EQ2 has a lot of those. It makes it a desperately satisfying game to play, whether casually or obsessively. In addition to all of the above I am also still working on improving my Berserker's gear.

By the time he finished the main KA questline he felt very powerful in all appropriate content but since then he's been able to swap out several items for superior PQ drops. He's also used the Infusion system, lottery though it is, to enhance some even further and he finally got around to crafting Adornments for every available slot.

As it stands he's able to solo much of the Heroic content from 2014's Altar of Malice expansion. I even felt confident enough of his survivablilty to accept a group invite in an AoM contested dungeon the other night, something I haven't done for a long time.
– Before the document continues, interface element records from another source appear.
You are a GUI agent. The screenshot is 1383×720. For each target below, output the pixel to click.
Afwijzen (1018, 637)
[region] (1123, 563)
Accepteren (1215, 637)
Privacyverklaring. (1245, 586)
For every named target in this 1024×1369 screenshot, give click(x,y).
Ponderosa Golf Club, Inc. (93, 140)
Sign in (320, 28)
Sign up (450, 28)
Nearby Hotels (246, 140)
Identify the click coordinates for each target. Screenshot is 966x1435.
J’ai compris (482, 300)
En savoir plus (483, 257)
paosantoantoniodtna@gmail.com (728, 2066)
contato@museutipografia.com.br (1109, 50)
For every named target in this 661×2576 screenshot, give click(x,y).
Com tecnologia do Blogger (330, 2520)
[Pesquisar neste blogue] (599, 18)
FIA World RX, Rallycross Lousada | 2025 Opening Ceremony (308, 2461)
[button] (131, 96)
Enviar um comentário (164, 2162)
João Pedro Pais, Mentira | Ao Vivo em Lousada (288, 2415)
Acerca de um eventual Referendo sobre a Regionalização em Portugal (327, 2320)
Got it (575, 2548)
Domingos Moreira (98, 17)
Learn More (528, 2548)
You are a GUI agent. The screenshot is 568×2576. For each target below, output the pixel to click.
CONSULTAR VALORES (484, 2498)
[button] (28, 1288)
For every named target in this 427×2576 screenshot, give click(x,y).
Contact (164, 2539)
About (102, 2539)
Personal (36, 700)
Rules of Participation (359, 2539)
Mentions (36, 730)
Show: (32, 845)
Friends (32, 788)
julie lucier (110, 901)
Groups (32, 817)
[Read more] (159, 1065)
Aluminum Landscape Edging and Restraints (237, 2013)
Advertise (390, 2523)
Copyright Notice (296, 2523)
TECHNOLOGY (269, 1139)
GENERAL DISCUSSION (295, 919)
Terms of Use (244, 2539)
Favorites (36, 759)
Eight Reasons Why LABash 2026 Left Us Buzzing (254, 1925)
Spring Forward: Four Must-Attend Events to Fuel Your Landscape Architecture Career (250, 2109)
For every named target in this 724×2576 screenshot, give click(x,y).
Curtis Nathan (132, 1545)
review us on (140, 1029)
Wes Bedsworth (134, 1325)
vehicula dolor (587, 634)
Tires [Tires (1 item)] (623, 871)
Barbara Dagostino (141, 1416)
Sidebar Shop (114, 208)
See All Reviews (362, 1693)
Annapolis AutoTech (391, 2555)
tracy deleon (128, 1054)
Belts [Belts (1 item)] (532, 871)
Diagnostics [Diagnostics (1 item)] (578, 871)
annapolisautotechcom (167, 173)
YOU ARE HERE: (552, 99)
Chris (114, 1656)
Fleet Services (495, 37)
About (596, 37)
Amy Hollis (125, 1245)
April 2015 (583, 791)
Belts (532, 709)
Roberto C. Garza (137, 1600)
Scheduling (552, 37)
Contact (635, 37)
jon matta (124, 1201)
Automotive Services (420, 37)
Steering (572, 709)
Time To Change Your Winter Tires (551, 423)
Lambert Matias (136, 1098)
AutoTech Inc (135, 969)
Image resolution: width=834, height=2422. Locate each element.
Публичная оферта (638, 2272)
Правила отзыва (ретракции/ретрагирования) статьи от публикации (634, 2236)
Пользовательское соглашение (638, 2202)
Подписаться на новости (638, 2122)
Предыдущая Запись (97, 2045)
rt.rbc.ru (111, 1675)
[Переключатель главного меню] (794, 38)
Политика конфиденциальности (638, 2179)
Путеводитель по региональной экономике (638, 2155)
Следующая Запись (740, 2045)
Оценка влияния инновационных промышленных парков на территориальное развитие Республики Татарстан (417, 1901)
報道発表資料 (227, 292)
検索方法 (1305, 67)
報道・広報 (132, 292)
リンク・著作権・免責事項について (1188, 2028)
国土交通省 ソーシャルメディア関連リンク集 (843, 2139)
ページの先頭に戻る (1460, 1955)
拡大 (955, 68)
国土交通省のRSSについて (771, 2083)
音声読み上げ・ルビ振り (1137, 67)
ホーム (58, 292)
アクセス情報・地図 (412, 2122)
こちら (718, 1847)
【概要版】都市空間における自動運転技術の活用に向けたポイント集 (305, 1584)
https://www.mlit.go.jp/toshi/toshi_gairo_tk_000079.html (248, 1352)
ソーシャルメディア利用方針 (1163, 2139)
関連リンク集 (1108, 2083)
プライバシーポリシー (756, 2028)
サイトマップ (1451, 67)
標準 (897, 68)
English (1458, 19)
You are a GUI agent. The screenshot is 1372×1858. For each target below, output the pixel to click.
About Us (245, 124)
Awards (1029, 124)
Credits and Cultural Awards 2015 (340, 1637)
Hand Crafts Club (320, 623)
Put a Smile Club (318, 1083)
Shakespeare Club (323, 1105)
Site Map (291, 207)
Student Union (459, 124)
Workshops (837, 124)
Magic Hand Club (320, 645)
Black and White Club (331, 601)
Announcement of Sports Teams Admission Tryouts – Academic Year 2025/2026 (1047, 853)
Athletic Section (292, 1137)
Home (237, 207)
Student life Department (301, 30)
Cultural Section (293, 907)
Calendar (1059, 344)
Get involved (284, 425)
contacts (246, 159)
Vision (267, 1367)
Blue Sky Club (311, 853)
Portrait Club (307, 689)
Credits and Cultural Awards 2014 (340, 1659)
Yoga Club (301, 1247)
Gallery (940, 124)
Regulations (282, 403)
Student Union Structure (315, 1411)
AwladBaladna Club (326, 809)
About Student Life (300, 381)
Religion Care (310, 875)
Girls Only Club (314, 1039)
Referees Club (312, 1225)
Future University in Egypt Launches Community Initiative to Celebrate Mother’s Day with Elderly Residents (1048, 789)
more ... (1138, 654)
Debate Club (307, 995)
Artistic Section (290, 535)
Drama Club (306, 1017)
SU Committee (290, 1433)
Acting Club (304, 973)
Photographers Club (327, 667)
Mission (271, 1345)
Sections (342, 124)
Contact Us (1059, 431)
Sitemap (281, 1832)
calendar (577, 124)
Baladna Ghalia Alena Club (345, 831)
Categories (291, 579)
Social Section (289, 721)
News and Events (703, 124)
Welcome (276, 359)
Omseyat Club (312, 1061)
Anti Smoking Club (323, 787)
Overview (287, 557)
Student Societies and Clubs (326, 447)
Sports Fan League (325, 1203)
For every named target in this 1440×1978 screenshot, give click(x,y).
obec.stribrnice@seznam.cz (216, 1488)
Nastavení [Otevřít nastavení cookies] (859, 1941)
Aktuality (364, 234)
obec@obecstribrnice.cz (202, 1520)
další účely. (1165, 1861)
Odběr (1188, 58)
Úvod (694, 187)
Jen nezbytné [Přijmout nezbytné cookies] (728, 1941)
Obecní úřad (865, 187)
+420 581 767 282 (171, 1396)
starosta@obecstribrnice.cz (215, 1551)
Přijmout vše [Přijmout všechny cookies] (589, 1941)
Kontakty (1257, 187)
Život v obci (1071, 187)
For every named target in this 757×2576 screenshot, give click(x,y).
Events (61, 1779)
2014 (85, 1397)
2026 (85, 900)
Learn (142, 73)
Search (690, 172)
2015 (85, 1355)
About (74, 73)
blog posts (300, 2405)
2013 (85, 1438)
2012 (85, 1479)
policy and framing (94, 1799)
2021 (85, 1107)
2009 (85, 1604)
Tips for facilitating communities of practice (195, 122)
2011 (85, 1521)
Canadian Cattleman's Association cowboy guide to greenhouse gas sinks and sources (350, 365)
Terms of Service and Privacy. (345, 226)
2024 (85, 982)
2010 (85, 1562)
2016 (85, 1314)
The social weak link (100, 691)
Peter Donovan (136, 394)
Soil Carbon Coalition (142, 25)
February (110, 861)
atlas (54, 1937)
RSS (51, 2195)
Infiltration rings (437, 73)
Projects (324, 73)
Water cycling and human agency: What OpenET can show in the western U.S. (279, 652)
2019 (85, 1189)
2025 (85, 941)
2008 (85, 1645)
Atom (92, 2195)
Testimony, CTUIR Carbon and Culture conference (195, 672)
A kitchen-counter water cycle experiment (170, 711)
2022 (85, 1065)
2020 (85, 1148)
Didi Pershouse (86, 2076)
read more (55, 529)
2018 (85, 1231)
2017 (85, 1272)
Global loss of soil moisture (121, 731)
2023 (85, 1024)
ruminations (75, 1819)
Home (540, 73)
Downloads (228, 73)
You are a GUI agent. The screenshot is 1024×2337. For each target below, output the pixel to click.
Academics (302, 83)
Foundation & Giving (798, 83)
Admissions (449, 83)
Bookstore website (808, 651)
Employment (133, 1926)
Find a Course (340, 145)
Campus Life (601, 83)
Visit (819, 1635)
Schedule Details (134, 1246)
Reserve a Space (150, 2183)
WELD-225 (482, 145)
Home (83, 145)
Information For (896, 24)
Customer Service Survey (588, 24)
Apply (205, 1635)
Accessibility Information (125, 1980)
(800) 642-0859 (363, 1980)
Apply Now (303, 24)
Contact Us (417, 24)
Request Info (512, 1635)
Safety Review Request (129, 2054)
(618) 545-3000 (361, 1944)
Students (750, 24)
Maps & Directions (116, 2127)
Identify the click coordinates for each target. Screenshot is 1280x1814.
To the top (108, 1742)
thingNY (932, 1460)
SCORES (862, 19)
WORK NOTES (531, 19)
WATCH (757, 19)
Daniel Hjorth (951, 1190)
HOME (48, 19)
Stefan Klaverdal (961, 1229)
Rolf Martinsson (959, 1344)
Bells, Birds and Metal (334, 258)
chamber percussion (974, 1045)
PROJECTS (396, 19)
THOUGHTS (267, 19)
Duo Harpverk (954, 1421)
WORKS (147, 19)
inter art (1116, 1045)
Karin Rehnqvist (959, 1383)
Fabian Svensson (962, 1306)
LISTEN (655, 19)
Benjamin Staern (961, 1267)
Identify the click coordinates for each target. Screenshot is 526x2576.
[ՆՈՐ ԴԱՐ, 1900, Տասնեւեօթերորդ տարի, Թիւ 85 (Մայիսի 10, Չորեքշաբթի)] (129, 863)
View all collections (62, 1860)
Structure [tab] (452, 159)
Overall, my strongly positive impression of Kunark Ascending continues to strengthen even further. It's fun, there's a ton of stuff to do and it feels very accessible for a casual player. My server, Skyfire, is still bustling with activity nearly four months after the expansion dropped. PQs are very well attended, there are multiple instances of the new zones and most importantly the tone and tenor of general chat is more cheerful and upbeat than I've heard it for years.

No word yet about either the next expansion or another major interim Game Update. On the evidence before me, though, I expect good things.

There! If that doesn't jinx it I don't know what will!